* _Testo di partenza_

***

Sofisticate analisi statistiche hanno rivelato che queste mutazioni non erano affatto distribuite casualmente nel genoma, come si aspettavano i ricercatori. Invece, hanno trovato tratti del genoma in cui le mutazioni erano rare e altri in cui le mutazioni erano molto più comuni. In quelle regioni con poche mutazioni, i geni necessari in ogni cellula e quindi essenziali per la sopravvivenza di ogni pianta erano notevolmente sovrarappresentati. “Queste sono le regioni del genoma più sensibili agli effetti dannosi di nuove mutazioni”, afferma Weigel, “e la riparazione del danno al DNA sembra quindi essere particolarmente efficace in queste regioni”. È come se l’evoluzione stesse giocando con i dadi: riduce al minimo il rischio di danneggiare i geni più vitali.
Una nuova prospettiva sulla teoria evoluzionistica classica
Gli scienziati hanno scoperto che i diversi tipi di proteine attorno a cui il DNA è avvolto nel nucleo cellulare sono altamente correlati con la comparsa di mutazioni.

***

* _Compito da svolgere 1_
Spiega, in base al testo di partenza, perché secondo Weigel la riparazione del danno al DNA sembra essere particolarmente efficace nelle regioni del genoma con poche mutazioni.
* _Compito da svolgere 2_
Rispondi alle seguenti domande sul testo di partenza.
(a) Come si aspettavano i ricercatori che fossero distribuite le mutazioni nel genoma?
(b) Quali geni erano notevolmente sovrarappresentati nelle regioni con poche mutazioni?
(c) Che cosa è risultato altamente correlato con la comparsa di mutazioni?
* _Compito da svolgere 3_
Cita il passo del testo di partenza che si apre con le parole contenenti "Sofisticate analisi statistiche" e si chiude con "geni più vitali.".

***

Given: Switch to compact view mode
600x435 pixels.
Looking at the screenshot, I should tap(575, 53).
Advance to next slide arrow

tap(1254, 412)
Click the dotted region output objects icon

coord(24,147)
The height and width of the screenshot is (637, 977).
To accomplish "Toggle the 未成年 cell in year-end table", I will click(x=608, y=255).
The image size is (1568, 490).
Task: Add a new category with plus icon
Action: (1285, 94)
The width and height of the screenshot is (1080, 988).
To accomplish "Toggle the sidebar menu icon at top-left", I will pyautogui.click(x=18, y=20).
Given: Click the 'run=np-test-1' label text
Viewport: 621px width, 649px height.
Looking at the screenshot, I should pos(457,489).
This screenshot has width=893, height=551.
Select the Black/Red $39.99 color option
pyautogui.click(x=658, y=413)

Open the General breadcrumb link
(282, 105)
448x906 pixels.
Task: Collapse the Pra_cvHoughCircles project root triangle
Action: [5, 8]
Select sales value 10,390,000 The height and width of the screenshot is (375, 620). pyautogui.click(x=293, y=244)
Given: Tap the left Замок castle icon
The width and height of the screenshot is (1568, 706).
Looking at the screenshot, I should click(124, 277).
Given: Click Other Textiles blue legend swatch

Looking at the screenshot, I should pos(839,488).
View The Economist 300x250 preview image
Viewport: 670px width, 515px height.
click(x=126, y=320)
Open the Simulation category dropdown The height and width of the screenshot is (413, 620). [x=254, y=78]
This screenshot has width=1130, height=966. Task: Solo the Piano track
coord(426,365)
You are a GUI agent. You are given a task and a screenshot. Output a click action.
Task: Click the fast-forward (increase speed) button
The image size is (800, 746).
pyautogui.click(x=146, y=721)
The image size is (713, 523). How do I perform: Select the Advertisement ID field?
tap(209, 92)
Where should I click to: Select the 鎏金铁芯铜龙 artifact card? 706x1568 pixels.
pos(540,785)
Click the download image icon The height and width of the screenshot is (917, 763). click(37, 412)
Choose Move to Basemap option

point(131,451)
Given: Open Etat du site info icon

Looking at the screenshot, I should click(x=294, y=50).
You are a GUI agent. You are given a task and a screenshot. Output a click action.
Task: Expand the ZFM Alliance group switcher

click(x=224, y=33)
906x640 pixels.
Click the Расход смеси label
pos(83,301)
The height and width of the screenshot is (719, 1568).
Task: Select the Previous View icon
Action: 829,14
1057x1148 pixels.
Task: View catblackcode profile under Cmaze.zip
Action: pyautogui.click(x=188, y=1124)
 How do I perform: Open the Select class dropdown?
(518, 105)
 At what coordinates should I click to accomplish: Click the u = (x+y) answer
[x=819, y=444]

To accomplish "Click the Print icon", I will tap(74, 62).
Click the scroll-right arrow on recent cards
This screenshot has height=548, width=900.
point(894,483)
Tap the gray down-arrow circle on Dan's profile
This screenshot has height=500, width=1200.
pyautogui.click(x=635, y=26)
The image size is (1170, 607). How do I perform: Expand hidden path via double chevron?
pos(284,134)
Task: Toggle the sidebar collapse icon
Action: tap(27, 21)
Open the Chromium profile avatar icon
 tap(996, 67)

***

* _Risposta attesa 1_
Secondo Weigel, le regioni con poche mutazioni sono quelle del genoma più sensibili agli effetti dannosi di nuove mutazioni. In queste regioni sono notevolmente sovrarappresentati i geni necessari in ogni cellula e quindi essenziali per la sopravvivenza di ogni pianta.

* _Risposta attesa 2_
(a) Si aspettavano che fossero distribuite casualmente.
(b) I geni necessari in ogni cellula e quindi essenziali per la sopravvivenza di ogni pianta.
(c) I diversi tipi di proteine attorno a cui il DNA è avvolto nel nucleo cellulare.

* _Risposta attesa 3_
Sofisticate analisi statistiche hanno rivelato che queste mutazioni non erano affatto distribuite casualmente nel genoma, come si aspettavano i ricercatori. Invece, hanno trovato tratti del genoma in cui le mutazioni erano rare e altri in cui le mutazioni erano molto più comuni. In quelle regioni con poche mutazioni, i geni necessari in ogni cellula e quindi essenziali per la sopravvivenza di ogni pianta erano notevolmente sovrarappresentati. “Queste sono le regioni del genoma più sensibili agli effetti dannosi di nuove mutazioni”, afferma Weigel, “e la riparazione del danno al DNA sembra quindi essere particolarmente efficace in queste regioni”. È come se l’evoluzione stesse giocando con i dadi: riduce al minimo il rischio di danneggiare i geni più vitali.